Data shown START

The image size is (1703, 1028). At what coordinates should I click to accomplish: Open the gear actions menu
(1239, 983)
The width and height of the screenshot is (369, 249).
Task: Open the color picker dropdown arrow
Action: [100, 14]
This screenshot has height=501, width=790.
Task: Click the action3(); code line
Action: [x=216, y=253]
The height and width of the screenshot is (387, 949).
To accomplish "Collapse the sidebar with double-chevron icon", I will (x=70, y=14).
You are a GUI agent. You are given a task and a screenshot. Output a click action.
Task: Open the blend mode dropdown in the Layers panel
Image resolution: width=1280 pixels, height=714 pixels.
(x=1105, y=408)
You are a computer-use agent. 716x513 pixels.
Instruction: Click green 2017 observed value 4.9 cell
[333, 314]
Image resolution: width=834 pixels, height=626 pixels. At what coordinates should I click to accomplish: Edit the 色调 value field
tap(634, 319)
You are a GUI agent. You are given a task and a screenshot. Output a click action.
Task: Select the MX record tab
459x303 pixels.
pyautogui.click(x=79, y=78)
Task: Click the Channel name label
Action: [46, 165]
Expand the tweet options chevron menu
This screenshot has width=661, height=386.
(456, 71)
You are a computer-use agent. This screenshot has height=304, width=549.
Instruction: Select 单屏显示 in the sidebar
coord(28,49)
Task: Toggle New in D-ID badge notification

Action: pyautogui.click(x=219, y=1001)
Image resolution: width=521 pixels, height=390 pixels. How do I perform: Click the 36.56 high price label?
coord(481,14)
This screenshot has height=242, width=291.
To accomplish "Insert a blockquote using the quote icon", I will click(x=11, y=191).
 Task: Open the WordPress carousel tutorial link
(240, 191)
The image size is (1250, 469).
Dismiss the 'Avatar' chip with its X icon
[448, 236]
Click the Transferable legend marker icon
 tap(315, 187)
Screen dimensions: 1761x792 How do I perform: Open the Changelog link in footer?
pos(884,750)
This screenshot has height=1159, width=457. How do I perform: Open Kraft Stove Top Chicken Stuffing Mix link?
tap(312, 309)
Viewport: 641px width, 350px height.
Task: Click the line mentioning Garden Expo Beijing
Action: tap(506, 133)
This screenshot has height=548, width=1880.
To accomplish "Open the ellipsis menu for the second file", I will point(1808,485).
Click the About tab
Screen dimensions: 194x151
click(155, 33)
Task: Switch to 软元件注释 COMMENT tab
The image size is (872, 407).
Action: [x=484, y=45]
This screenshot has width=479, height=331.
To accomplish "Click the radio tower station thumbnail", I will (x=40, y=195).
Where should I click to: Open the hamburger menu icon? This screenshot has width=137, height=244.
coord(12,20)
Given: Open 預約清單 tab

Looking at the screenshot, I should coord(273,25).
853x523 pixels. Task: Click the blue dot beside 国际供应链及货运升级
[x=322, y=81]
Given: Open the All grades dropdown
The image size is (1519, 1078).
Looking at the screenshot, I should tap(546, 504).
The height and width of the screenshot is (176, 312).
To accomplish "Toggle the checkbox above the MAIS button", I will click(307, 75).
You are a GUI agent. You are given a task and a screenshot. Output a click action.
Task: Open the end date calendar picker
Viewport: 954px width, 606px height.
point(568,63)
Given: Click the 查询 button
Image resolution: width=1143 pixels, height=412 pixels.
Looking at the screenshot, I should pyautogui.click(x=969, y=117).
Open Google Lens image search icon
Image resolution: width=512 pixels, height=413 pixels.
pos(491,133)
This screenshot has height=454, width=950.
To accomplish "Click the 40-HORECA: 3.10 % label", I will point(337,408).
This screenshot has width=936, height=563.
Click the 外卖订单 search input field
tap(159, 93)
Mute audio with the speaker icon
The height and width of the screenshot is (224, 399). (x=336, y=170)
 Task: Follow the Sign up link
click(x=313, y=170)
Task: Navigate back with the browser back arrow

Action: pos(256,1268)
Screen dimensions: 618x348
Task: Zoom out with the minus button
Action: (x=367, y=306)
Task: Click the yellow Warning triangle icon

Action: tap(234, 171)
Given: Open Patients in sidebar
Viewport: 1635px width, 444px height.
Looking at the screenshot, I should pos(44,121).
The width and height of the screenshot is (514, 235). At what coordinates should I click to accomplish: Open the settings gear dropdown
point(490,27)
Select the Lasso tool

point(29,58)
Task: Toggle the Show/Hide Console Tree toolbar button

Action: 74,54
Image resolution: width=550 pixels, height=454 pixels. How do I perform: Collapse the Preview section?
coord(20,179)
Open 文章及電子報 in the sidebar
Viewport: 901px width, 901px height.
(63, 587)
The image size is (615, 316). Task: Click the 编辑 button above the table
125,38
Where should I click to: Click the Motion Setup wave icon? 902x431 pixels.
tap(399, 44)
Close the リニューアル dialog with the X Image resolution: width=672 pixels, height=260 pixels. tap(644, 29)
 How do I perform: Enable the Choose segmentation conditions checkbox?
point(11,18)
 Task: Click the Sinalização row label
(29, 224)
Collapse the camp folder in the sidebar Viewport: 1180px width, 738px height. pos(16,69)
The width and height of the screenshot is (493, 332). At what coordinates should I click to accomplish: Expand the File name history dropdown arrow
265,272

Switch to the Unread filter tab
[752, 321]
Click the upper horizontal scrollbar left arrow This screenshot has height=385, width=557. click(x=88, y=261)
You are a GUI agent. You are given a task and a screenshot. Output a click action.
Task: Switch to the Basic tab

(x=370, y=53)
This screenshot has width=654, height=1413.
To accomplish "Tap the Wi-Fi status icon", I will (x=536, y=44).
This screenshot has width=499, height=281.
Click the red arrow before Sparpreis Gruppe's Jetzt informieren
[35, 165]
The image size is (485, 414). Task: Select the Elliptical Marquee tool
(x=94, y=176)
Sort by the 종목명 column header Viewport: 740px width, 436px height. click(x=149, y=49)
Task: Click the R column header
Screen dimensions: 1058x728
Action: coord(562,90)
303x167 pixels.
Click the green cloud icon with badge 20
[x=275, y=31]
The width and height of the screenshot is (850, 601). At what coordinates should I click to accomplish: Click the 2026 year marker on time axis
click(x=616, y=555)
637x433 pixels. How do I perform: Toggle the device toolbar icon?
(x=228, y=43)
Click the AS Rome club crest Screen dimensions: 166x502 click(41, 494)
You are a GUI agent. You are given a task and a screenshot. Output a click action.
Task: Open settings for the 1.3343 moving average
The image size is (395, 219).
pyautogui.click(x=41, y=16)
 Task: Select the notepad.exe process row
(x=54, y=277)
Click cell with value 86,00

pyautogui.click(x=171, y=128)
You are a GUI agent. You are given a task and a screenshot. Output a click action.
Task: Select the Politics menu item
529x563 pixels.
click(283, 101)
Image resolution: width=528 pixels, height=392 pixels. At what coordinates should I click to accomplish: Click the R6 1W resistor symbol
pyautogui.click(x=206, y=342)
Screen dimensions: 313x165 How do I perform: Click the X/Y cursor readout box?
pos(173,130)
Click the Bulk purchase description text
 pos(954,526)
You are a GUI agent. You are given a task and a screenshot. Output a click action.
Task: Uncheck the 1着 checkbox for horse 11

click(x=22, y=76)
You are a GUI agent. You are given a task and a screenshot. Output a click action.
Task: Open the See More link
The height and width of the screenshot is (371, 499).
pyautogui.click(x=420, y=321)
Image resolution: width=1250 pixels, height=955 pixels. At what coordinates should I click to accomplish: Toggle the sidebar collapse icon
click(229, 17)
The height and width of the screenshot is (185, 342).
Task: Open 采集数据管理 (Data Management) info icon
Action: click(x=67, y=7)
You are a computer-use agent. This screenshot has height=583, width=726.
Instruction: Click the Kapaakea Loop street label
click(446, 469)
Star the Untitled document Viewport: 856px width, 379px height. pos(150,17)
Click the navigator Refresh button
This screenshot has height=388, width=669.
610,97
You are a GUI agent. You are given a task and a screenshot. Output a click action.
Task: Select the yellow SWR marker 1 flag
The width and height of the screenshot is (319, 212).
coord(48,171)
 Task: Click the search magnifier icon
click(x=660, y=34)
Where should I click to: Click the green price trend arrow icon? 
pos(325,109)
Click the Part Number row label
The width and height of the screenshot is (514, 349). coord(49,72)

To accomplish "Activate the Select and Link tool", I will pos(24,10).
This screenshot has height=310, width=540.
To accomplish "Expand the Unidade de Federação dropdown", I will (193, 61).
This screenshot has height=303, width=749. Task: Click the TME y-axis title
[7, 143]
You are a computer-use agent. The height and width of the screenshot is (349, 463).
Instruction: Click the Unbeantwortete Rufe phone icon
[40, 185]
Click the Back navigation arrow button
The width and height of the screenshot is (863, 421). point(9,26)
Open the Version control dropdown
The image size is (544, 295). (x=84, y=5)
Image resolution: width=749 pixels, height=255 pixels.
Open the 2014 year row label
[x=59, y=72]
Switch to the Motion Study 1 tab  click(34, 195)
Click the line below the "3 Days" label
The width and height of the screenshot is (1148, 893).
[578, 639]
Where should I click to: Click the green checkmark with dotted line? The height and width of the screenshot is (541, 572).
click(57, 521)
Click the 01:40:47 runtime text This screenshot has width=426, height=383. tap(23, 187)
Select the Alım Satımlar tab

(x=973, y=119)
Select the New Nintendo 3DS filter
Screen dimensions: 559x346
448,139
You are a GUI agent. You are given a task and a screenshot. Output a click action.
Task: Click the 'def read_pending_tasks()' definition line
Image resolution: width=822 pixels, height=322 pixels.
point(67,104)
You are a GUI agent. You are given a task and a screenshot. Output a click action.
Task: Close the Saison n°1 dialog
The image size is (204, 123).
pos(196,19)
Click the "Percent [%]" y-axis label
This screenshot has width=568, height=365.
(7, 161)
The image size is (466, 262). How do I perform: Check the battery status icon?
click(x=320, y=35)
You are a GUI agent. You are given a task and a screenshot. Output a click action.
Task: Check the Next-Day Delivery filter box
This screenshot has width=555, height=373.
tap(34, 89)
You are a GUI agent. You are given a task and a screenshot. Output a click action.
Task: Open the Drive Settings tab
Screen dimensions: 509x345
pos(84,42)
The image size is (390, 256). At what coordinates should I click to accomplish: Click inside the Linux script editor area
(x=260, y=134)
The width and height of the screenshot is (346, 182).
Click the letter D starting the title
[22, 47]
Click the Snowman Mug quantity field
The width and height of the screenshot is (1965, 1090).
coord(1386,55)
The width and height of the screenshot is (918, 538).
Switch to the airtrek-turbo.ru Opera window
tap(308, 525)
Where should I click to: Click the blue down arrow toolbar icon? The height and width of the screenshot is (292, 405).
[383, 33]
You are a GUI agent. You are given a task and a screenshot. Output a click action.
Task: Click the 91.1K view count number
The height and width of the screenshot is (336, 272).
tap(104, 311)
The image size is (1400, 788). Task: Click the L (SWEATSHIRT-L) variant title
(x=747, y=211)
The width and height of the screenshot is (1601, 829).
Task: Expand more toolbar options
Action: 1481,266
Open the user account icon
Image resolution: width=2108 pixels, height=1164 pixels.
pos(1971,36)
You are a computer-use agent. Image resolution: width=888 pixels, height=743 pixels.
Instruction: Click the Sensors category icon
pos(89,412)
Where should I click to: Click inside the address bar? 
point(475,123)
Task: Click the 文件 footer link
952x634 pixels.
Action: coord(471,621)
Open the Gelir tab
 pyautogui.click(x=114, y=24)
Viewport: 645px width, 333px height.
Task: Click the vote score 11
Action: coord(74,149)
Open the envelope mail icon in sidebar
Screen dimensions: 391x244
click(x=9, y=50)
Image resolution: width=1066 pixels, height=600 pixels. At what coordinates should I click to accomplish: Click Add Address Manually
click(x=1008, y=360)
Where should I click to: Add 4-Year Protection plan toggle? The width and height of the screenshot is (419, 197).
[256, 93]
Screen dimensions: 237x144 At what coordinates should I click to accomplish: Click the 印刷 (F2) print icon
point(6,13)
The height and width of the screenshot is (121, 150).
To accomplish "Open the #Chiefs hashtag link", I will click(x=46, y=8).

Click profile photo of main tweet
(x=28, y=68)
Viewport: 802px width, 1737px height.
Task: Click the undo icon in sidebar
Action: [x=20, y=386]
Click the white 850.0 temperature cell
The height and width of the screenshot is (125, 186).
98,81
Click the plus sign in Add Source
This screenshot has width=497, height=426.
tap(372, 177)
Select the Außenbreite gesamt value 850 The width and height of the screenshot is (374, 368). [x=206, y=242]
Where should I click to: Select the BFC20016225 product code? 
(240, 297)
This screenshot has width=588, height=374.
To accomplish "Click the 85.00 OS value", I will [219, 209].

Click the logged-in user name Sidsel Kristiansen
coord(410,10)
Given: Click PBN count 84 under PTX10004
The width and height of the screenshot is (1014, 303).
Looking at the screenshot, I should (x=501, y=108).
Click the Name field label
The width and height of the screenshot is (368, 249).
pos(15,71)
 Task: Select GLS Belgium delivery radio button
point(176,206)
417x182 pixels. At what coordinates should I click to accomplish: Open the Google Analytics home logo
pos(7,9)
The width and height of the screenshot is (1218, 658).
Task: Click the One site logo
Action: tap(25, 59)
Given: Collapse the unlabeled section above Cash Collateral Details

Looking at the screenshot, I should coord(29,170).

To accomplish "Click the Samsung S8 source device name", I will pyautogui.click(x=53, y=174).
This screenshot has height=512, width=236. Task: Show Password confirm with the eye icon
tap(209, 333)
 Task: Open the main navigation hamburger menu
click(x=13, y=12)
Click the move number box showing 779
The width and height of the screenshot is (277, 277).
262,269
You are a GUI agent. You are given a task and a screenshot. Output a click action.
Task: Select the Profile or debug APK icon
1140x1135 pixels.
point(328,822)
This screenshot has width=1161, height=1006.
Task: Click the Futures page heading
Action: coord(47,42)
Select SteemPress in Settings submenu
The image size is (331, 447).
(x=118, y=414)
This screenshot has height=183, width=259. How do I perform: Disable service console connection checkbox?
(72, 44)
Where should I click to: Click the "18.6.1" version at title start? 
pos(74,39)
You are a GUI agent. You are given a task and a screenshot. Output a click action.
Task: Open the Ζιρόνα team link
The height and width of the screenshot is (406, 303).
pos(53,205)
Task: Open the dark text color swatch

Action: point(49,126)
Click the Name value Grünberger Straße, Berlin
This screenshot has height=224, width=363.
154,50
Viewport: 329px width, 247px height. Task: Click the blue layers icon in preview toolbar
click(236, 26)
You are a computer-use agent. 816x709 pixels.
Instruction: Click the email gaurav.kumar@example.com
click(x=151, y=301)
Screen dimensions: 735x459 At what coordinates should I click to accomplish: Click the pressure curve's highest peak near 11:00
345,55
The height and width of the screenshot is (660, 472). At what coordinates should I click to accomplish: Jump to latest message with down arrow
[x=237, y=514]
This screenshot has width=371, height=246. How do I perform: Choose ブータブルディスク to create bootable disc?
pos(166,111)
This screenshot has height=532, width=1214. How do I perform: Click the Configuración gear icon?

Data shown END

### [Brief]
Starting at the first line of the material above, reproduce each line exactly up to and including the line with "You are a computer-use agent. 716x513 pixels.".

### [Answer to the problem]
The image size is (1703, 1028). At what coordinates should I click to accomplish: Open the gear actions menu
(1239, 983)
The width and height of the screenshot is (369, 249).
Task: Open the color picker dropdown arrow
Action: [100, 14]
This screenshot has height=501, width=790.
Task: Click the action3(); code line
Action: [x=216, y=253]
The height and width of the screenshot is (387, 949).
To accomplish "Collapse the sidebar with double-chevron icon", I will (x=70, y=14).
You are a GUI agent. You are given a task and a screenshot. Output a click action.
Task: Open the blend mode dropdown in the Layers panel
Image resolution: width=1280 pixels, height=714 pixels.
(x=1105, y=408)
You are a computer-use agent. 716x513 pixels.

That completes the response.